> _Exercise goal_
Once you find the line with "Task: Switch to the Rəylər (12) tab" in the data that follows, repeat it and every line after it exactly, through the line with "Screen dimensions: 765x1737".

> _Supplied data_
[Start of section]
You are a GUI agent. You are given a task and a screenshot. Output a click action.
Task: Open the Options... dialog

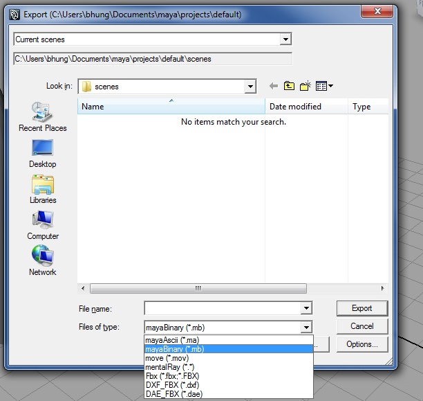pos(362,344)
[End of section]
[Start of section]
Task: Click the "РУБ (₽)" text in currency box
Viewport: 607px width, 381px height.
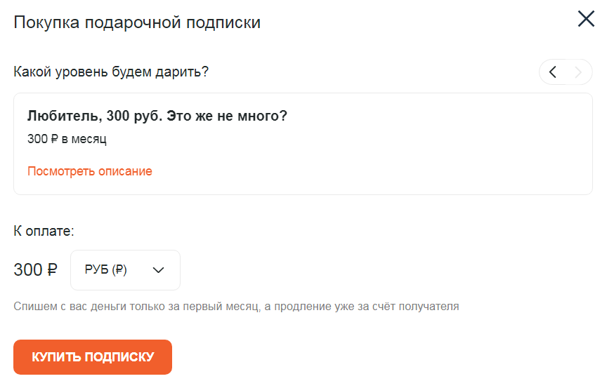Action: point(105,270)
[End of section]
[Start of section]
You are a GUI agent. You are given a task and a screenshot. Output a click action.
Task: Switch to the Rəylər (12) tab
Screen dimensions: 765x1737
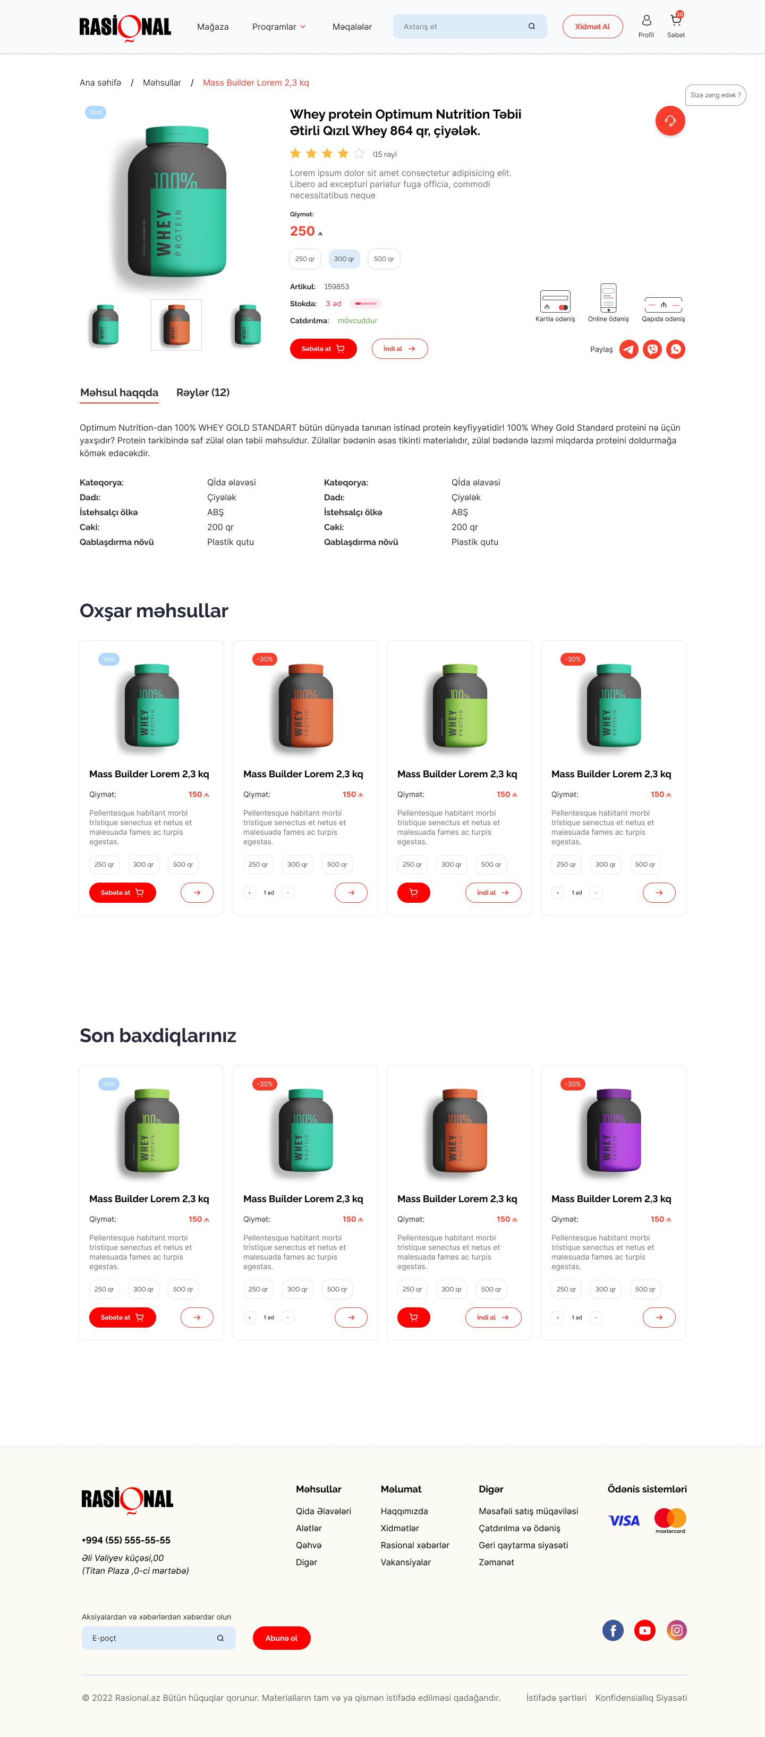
[End of section]
> _Solution for this task_
Task: Switch to the Rəylər (12) tab
Screen dimensions: 765x1737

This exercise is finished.